* _What you will do_
When you reach the line that contains "Screen dimensions: 1400x863" below, transcribe it and each line after it word for word to the end of the records, omitting pictures.

* _Extracted data_
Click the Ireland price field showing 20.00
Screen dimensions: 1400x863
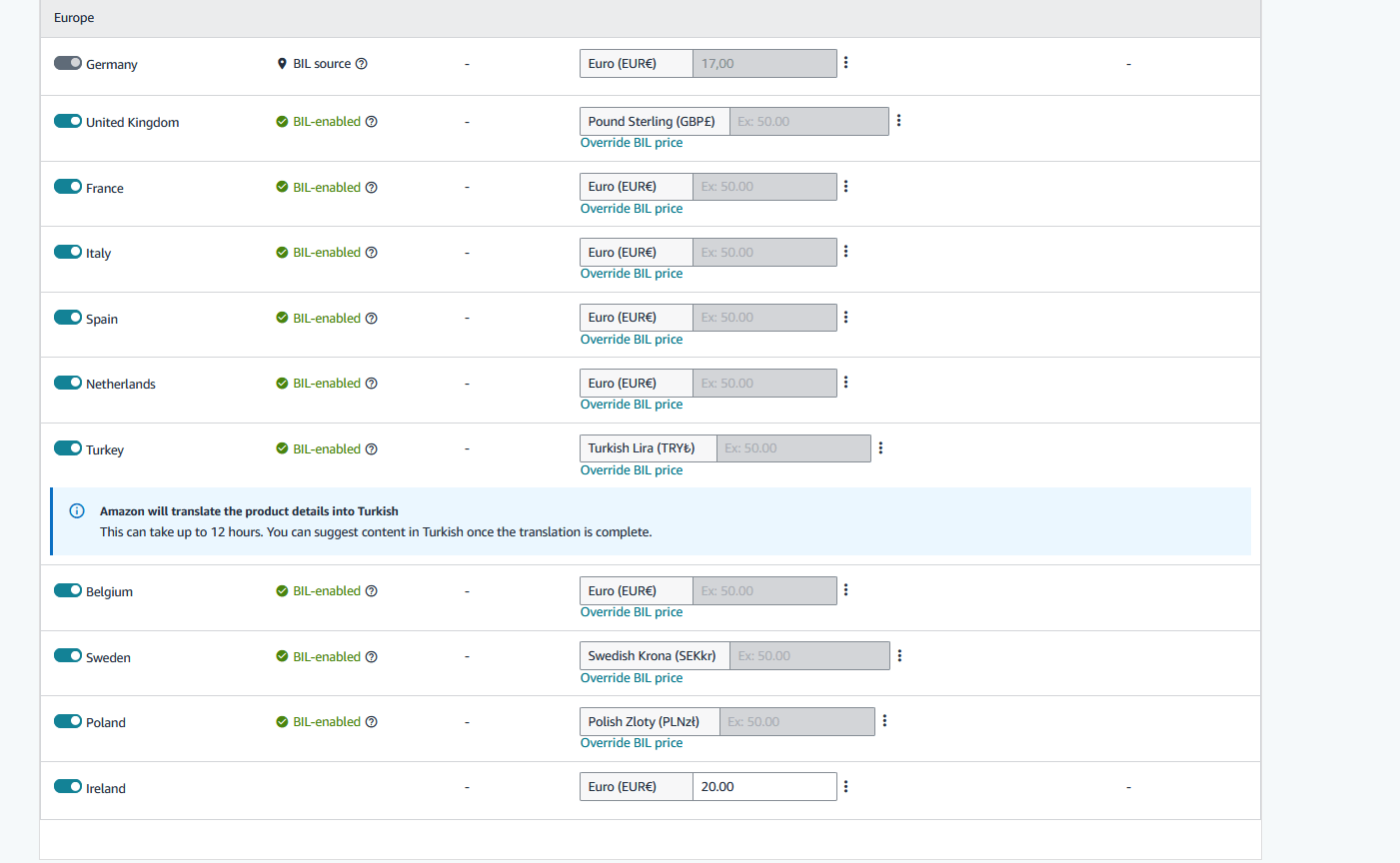point(764,787)
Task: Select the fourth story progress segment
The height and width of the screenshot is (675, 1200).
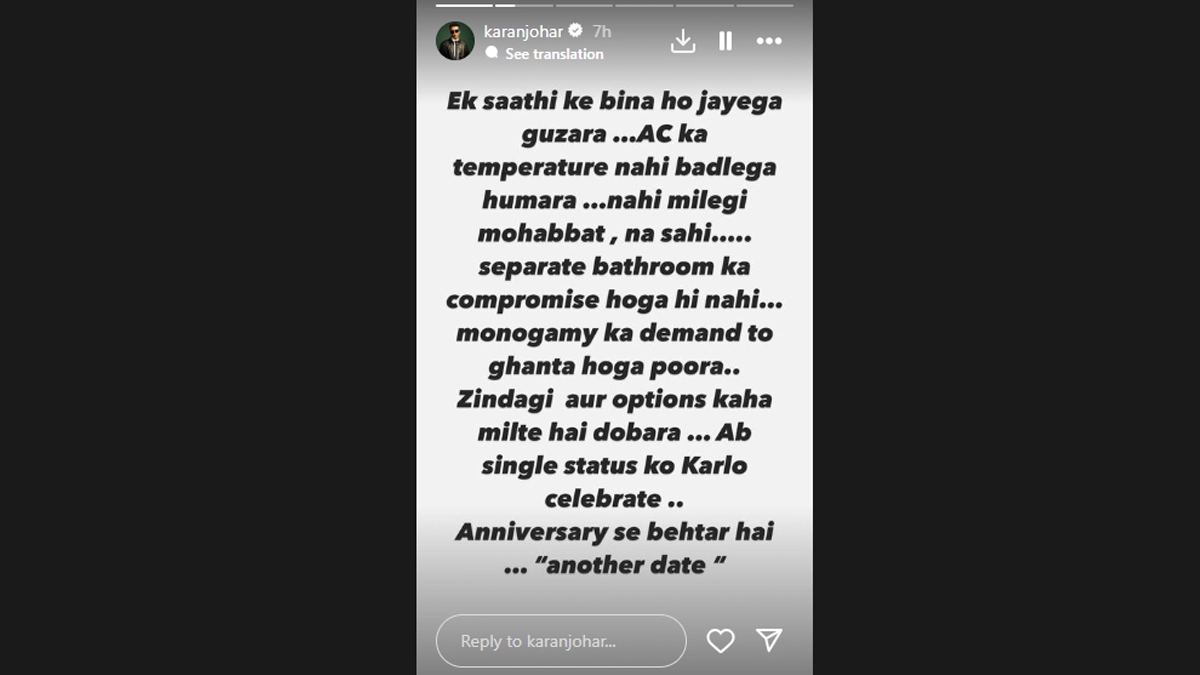Action: pyautogui.click(x=644, y=5)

* _Task response_
Screen dimensions: 1400x863
point(764,787)
Task: Select the fourth story progress segment
The height and width of the screenshot is (675, 1200).
Action: pyautogui.click(x=644, y=5)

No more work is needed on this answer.